I spent the weekend carving the foam hills and ridges and a few tunnels on my layout. I used a WS hot wire which seemed to do pretty good, although I have spaces and such to fill in. I know that it’s been mentioned that using drywall mud to cover gaps small holes in the foam. Is this stuff lightweight or is there something else cheap and lightweight that I can use? Lastly, once I’m done, some mention just painting the foam with latex, others mention covering the foam entirely with plaster cloth…any suggestions, I want to keep things as light as possible. Many Thanks!!
Try RED DEVIL joint compond,It is lite and works real good,The way I check joint compond is by lifting the the container if it feels lite use it,I dont see anything wrong with painting foam,if joints are conceled(my 2-cents worth)
JIM
I thought about this and saw other posts in regards to the joint compound, does it hold up to cracking?
If the Red Devil joint compound that oleirish mentions is actually lightweight spackling compound that I am familiar with, I don’t think cracking will be an issue. This stuff dries to a somewhat flexible state. It has almost the exact consistency of the foam itself.
george
Will see if I can find a tube at Lowe’s.

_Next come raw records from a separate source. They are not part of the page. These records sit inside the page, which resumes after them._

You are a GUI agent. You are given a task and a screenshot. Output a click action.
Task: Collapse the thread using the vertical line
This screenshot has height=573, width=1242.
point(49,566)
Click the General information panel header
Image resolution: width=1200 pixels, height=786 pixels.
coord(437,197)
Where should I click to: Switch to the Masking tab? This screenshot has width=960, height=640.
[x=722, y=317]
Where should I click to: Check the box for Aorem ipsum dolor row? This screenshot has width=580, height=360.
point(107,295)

Thanks.
I use regular drywall mud, however it will crack if applied over 1/4" thick. Once it’s dry, it doesn’t crack with movement. There is a lightwieght version, also.
For larger cracks, I use Dap Lightweight Non-Shrink Spackle. It’s lightwieght and doesn’t crack, but a 1 quart tub costs the same as a 2 gallon bucket of drywall mud.
Nick
Paintable latex caulking will also work…John
I’ve found that using Sculptamold is the best approach in this instance. It patches, fills, and covers the foam all in one process. If colored by mixing in a little latex paint of the appropriate color, the product provides a good, basic representation of “ground” upon which to add your grass, weeds, bushes. Certainly better than separately patching, filling, or covering with white plaster cloth and then having to go back and paint over all that.
CNJ831
I’ve used different methods for scenicking. Right now, they ALL involve using foam. I’ve textured foam with a wire brush, painted with acrylic latex and sprinkled with ground foam. I’ve textuted then covered with a thin layer of plaster. I’ve made rocks with Woodland Scenic molds and casting plaster. For rock areas, I prefer to cover with a thin layer of plaster. It’s easier to stain plaster than foam, plus it’s still very lightweight.

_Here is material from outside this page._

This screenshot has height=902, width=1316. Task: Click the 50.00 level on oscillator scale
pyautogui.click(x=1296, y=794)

The nice thing about painted foam, is that it’s easy to place scenic details. For fences, poles, trees, etc, I just poke a small hole in the foam and glue the detail into place with straight white glue.
To texture foam to look like sandstone (common in the southwest), just rough up the foam using horizontal strokes with a wire brush. You can paint it with light tan mixed with raw sienna. For rock walls, make grooves with a small screwdriver, making courses that look like alternating rocks or bricks. I prefer to cover with a thin layer of plaster to make staining the rock easier.

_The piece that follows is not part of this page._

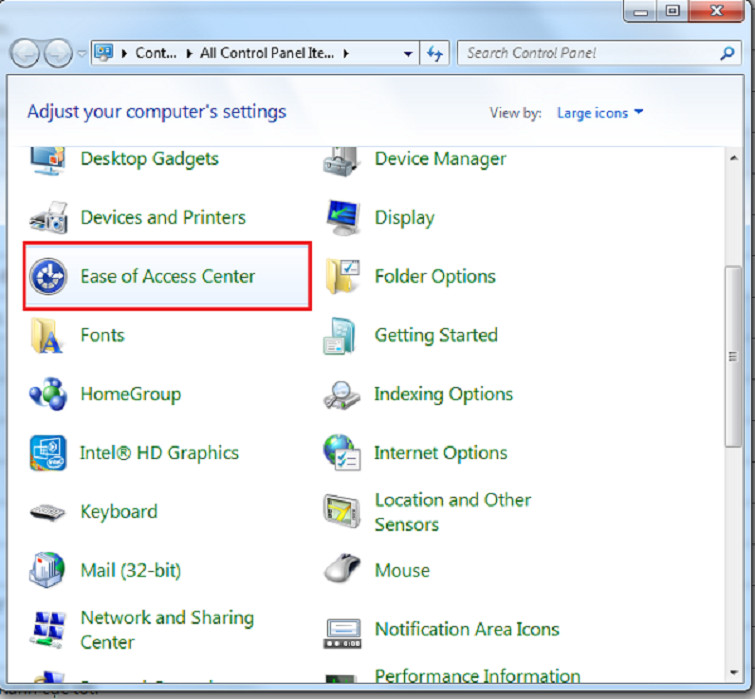Open the HomeGroup icon
This screenshot has width=755, height=699.
tap(47, 394)
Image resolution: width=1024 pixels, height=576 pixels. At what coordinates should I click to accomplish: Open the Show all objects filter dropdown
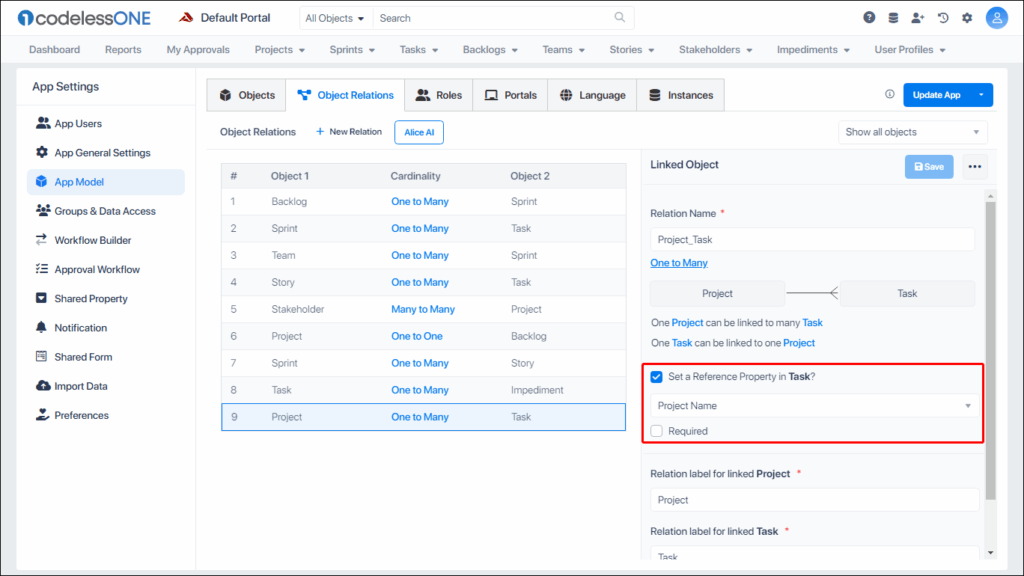coord(912,132)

I picked up some lightweight joint compound which worked pretty darn good. I want to try the Sculptamold idea as well. Thanks!
I use the premixed all purpose joint compound from Home Depot directly on the foam. It does crack if laid on too thick, but filling in the cracks afterward is not a really big deal. I’ve also laid plaster cloth over the foam and then finished with the joint compound. Either way works.
I went with the lightweight joint compound purchased from HD, seems to work pretty good. The areas with big gaps I plan on filling with WS plaster cloth. I carved out some of the rock formations on the sides of the hills which looks pretty realistic, don’t know if I’ll need to mold many rocks to glue on since the foam carving does a pretty good job.
well what i do is use wire such as poultry wire or another kind of stiff screen, make the hill and put dry wall joint tape over it cuz it has smaller holes and then put drywall joint compound on it and let it set and do what ever you want with it.
ive got some drying right now![:D]
I use Sculptamold for all scenery, covering the foam or filling joints. I mix some acrylic craft paint [44 cents @ WalMart] into the Sculptamold when I mix it. Then when it is set enough to keep its shape, I give it a coat of acrylic varnish. Then I apply the ground cover over it.
I would suggest sculptamold or plastercloth. Although many like to use joint compound, I would leave it for drywall and backdrops. Joint compound takes too long to dry, needs to be sealed or painted water soluable, doesn’t have a great bond and can crack in the future. If you still like a drywall product use Durabond or Durham’s water putty- these are far more durable- harder to work with but much better job. I don’t even use jiont compound for DW corner beads and base coats on taping anymore. The Durabond will give a strong enough seam or corner that will take a good hit before damage.I know you’re not going to beat the scenery with a bat, but Jiont compound, in my opinion is a bad choice.
Bob K.
I have used Woodland Scenics Foam Putty in the past with good results. Problem with it is it’s price. Sure won’t crack though.